▸ Data provided:
┌──
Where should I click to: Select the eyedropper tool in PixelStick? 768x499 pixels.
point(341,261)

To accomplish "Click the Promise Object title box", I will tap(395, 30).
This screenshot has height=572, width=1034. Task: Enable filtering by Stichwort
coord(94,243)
└──
┌──
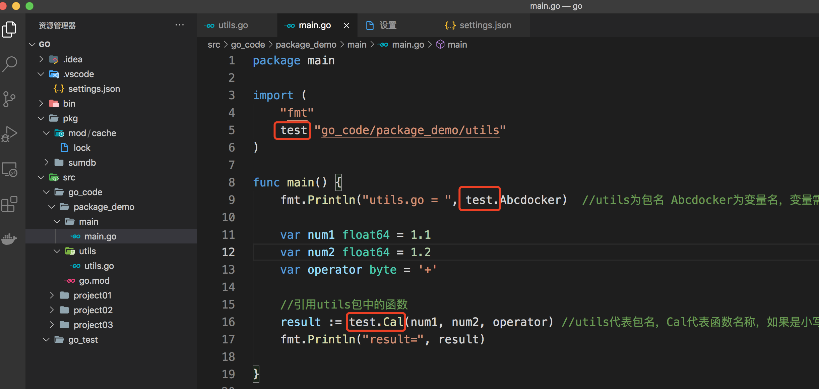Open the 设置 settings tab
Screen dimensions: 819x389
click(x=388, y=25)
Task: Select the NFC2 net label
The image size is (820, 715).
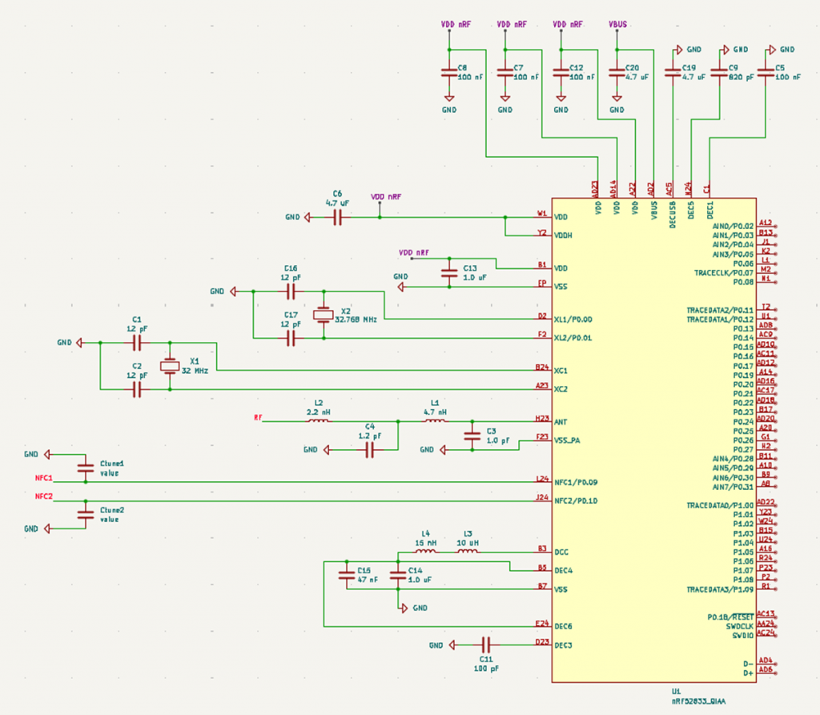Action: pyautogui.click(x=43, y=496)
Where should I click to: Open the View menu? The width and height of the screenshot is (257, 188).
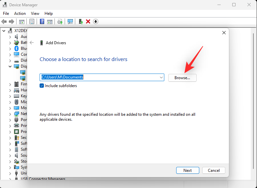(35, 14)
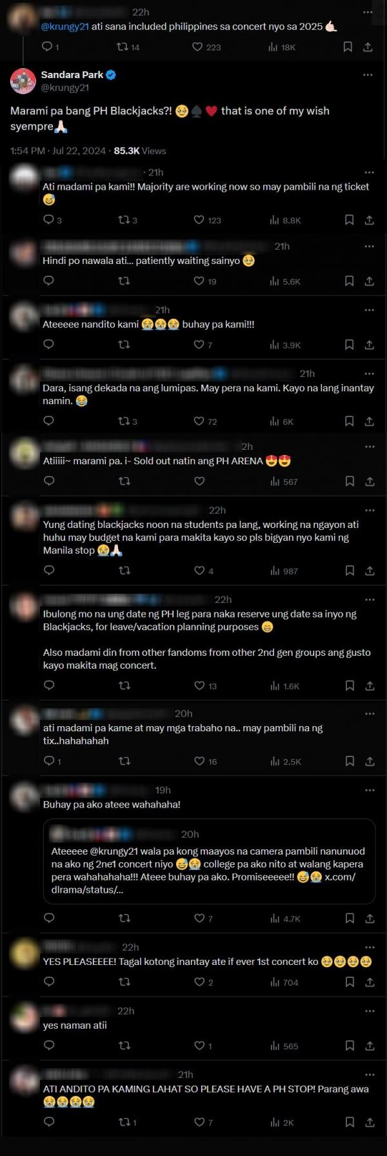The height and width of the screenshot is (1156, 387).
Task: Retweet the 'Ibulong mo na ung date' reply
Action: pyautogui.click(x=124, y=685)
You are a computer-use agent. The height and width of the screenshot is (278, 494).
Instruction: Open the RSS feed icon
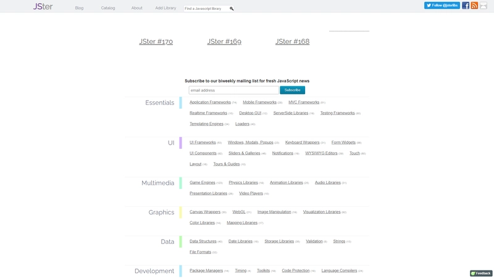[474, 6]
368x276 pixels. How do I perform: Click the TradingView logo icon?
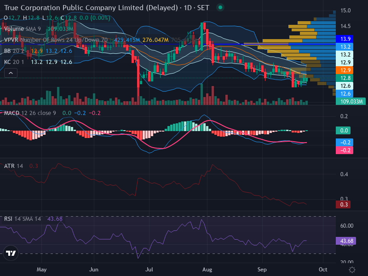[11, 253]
└──
┌──
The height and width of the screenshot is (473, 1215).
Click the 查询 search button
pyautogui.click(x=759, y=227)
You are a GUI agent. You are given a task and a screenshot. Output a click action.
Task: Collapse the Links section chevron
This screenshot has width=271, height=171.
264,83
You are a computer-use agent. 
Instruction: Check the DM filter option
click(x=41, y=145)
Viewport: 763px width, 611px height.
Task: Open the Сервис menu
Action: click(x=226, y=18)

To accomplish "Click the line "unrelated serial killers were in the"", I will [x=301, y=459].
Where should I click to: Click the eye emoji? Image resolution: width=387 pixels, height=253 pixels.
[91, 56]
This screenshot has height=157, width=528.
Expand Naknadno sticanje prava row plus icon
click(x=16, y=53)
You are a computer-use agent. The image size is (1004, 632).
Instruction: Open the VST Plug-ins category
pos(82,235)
└──
Copy the items above verbatim, from the line containing "will tap(395, 30)." to the line containing "coord(94,243)", including both of those lines.

▸ Answer to the problem:
To accomplish "Click the Promise Object title box", I will tap(395, 30).
This screenshot has height=572, width=1034. Task: Enable filtering by Stichwort
coord(94,243)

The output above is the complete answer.